AUTHOR=Zhang Chunlin , Chen Hangqi , Deng Zeyi , Long Dan , Xu Li , Liu Zhaohui 

TITLE=DGCR8/miR-106 Axis Enhances Radiosensitivity of Head and Neck Squamous Cell Carcinomas by Downregulating RUNX3

JOURNAL=Frontiers in Medicine

VOLUME=Volume 7 - 2020

YEAR=2020

URL=https://www.frontiersin.org/journals/medicine/articles/10.3389/fmed.2020.582097

DOI=10.3389/fmed.2020.582097

ISSN=2296-858X

ABSTRACT=Purpose: Head and neck squamous cell carcinoma (HNSCC) is the 6th malignant tumors worldwide and the radiotherapy effect is strongly associated with HPV infection.

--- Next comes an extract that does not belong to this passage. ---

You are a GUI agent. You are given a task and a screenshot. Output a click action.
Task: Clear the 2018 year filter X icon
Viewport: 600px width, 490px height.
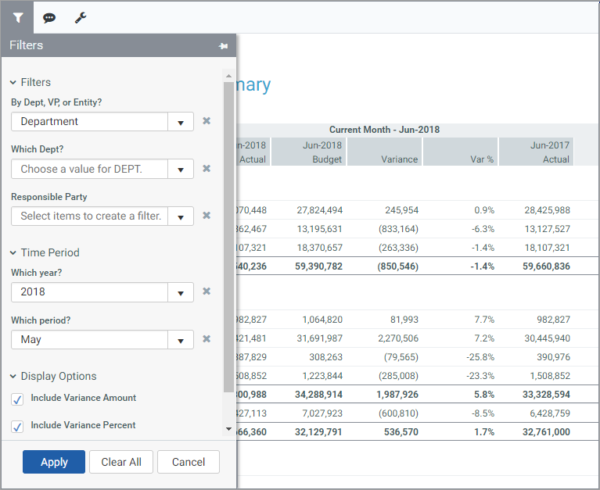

Therefore, the aim of our study was to analyze the mechanism of HPV E7 and its effects of the radiosensitivity in HNSCC cells.
Methods: The mRNA expression of DGCR8, has-miR-106a and RUNX3 was examined by quantitative real-time PCR (RT-qPCR). The protein expression of DGCR8, E7, RUNX3, Caspase3/cleaved Caspase3, PARP/cleaved PARP, γH2AX was measured by western blot. The expression level of DGCR8 was measured by immunofluorescence assay. Starbase database (http://starbase.sysu.edu.cn/) was used to analyze the correlation between has-miR-106a-5p and DGCR8. TargetScan database (http://www.targetscan.org/vert_72/) database was adopted to calculate the prediction of binding sites. Radiosensitivity was evaluated through clone formation assays and CCK-8 assays.
Results: In our study, we found that the mRNA and protein expression levels of HPV E7 and DGCR8 in HPV-positive HNSCC cells were higher than that in HPV-negative cells. The expression of DGCR8 was increased in FaDu and UM-SCC-4 with E7 overexpression while the expression of DGCR8 was decreased in UM-SCC-47 and UPCI-SCC-090 with E7 silence. The miR-106a expression was increased after DGCR8 overexpression in FaDu and UM-SCC-4. However, the miR-106a expression was decreased in UM-SCC-47 and UPCI-SCC-090 with E7 silence. In radiation conditions, clone formation assays found that less clones formed in FaDu and UM-SCC-4 cells subsequent to silencing DGCR8 or miR-106a than that in the control group, and more clones were formed in UM-SCC-47 and UPCI-SCC-090 cells overexpressing DGCR8 or miR-106a than that in the control group. Luciferase reporter gene assays verified that miR-106a targeted the 3’UTR of RUNX3 mRNA. MiR-106a overexpression resulted in a decrease in RUNX3 expression and miR-106a silence increased RUNX3 expression. Rescue experiments conducted with miR-106a inhibitor restored radiation resistance and reduced DNA damage in radiation condition.
Conclusions: Our study indicated that HPV E7 activated DGCR8/miR-106a/RUNX3 axis to enhance radiation sensitivity and provided directions for targeted therapeutic interventions.